| EXERCISE INPUT |
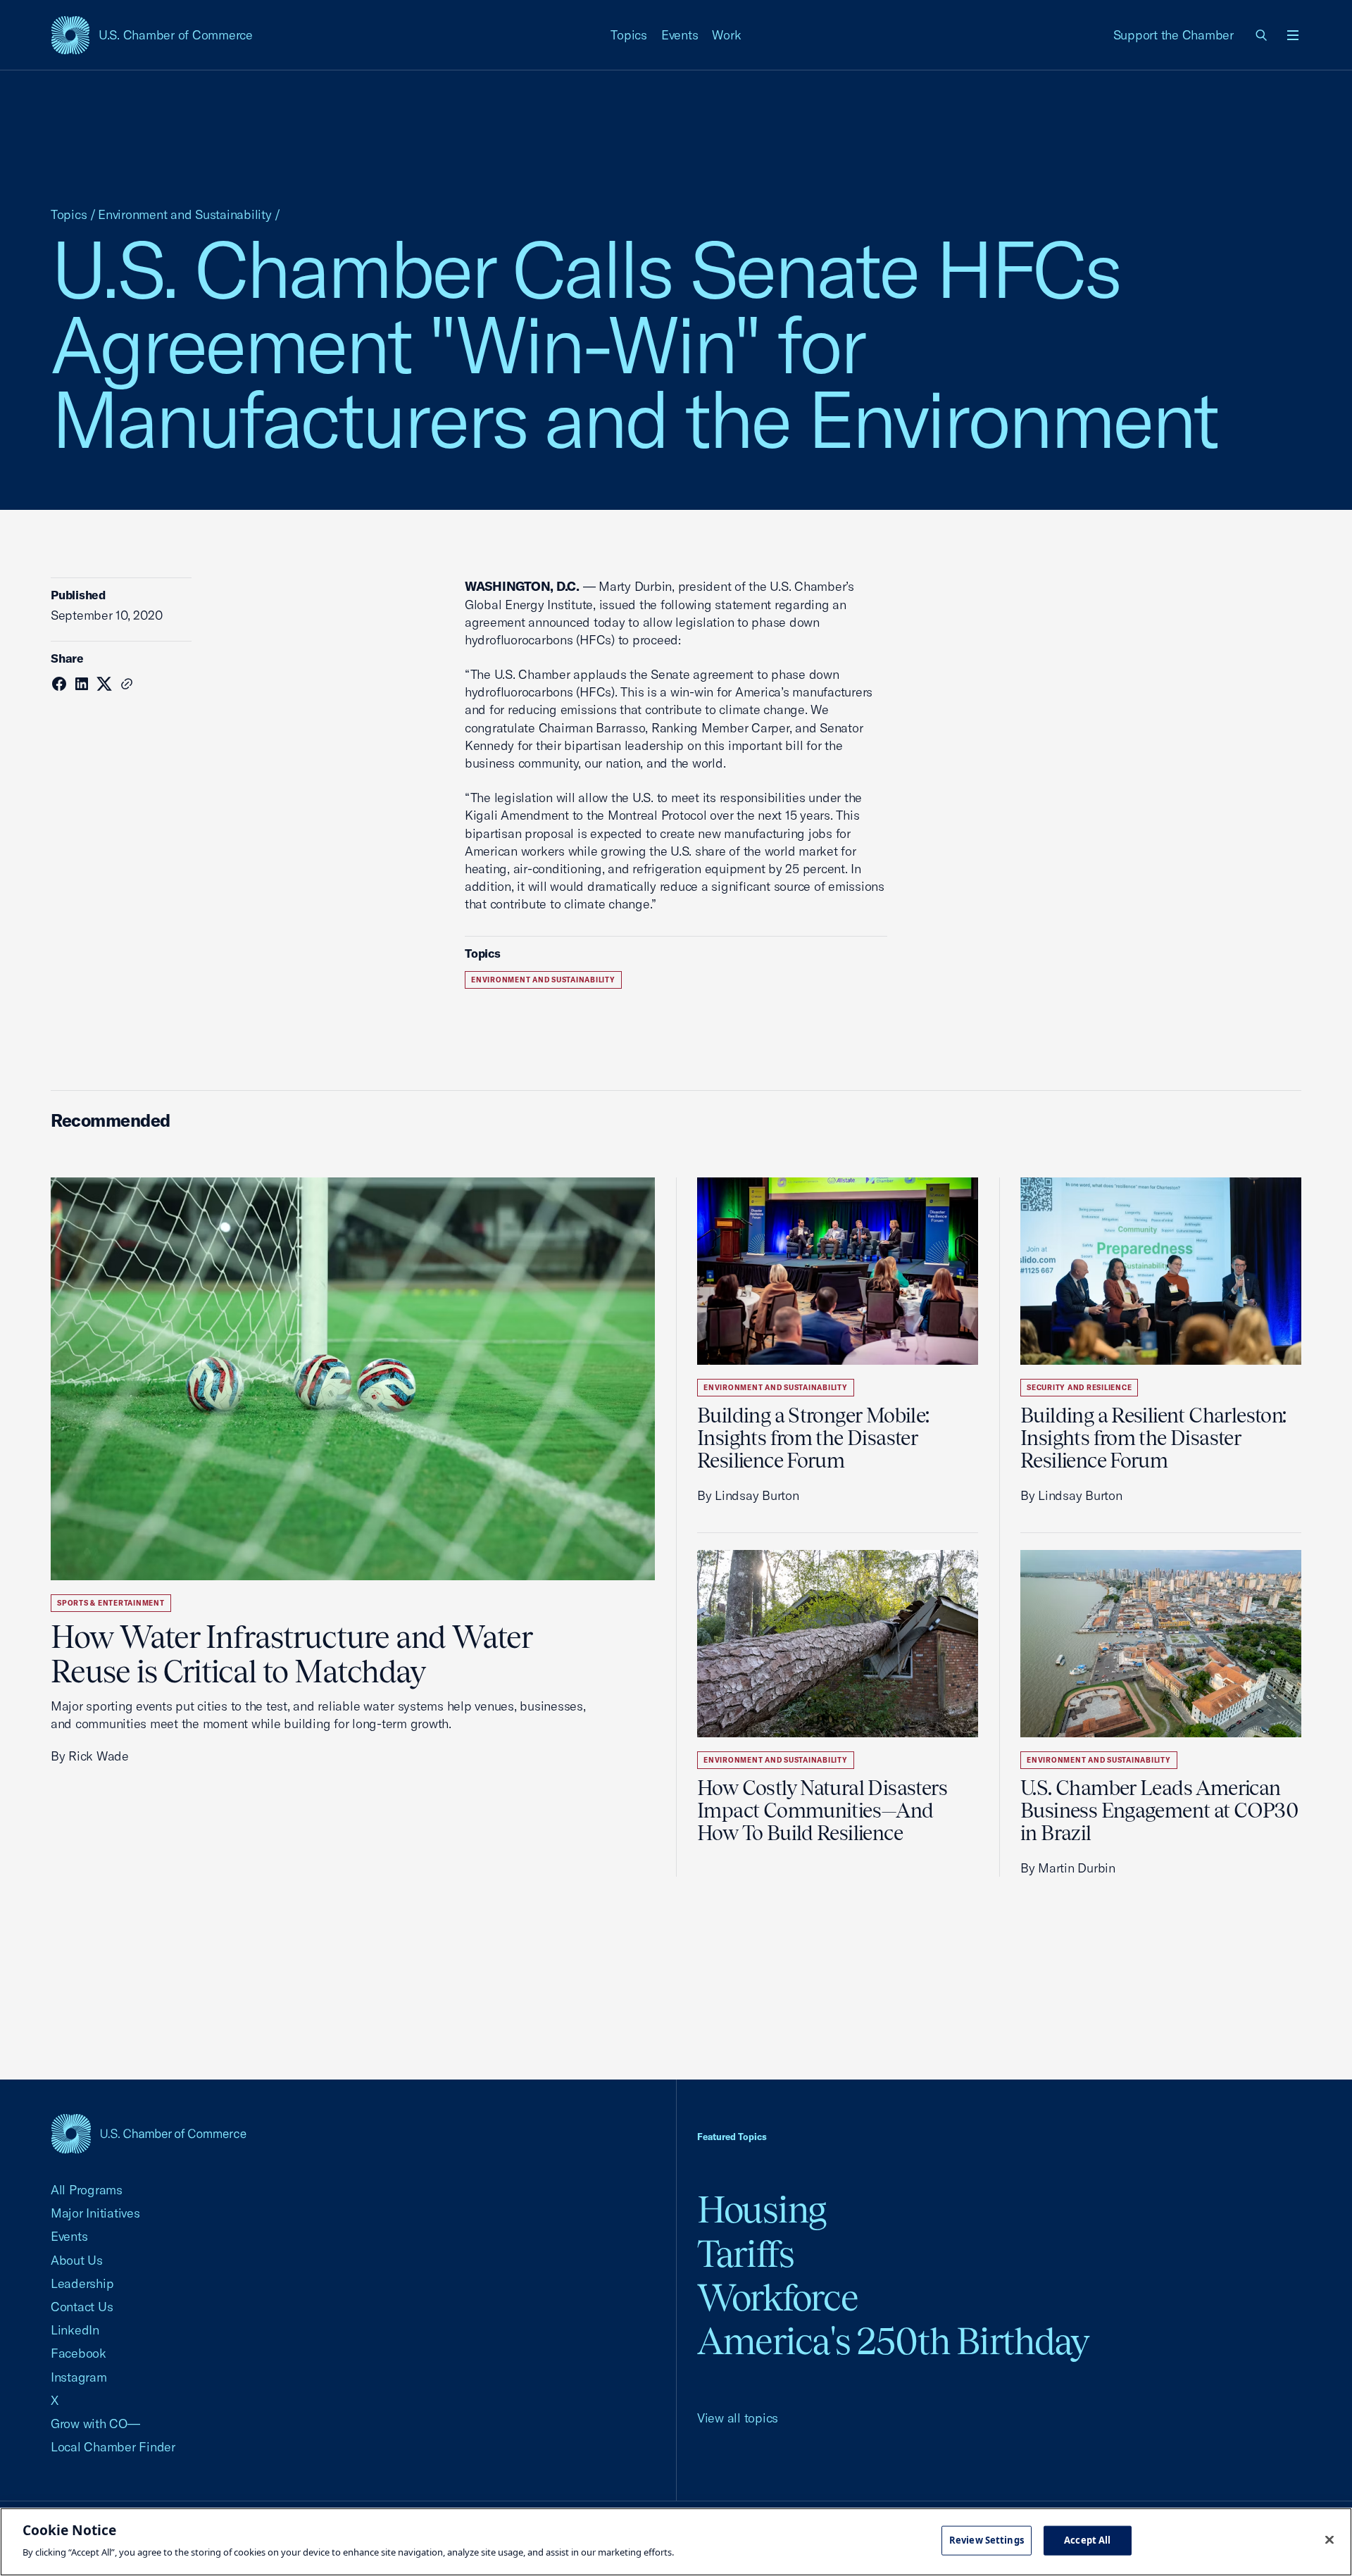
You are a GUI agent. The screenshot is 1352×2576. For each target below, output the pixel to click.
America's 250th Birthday (893, 2341)
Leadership (82, 2283)
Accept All (1087, 2540)
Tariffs (745, 2253)
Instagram (79, 2377)
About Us (77, 2260)
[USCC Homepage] (148, 2133)
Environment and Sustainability (184, 214)
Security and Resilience (1079, 1387)
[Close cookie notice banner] (1329, 2540)
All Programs (87, 2190)
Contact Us (82, 2307)
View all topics (737, 2418)
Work (726, 35)
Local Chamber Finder (113, 2447)
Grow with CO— (95, 2423)
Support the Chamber (1173, 35)
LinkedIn (75, 2330)
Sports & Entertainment (111, 1603)
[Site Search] (1261, 35)
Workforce (777, 2297)
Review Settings (986, 2540)
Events (680, 35)
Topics (629, 35)
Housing (761, 2209)
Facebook (78, 2353)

| TASK INSTRUCTIONS |
Write down exactly the line that contains "[Site Search] (1261, 35)" along with all later lines of the material, ending at its final line.

| FINAL ANSWER |
[Site Search] (1261, 35)
Workforce (777, 2297)
Review Settings (986, 2540)
Events (680, 35)
Topics (629, 35)
Housing (761, 2209)
Facebook (78, 2353)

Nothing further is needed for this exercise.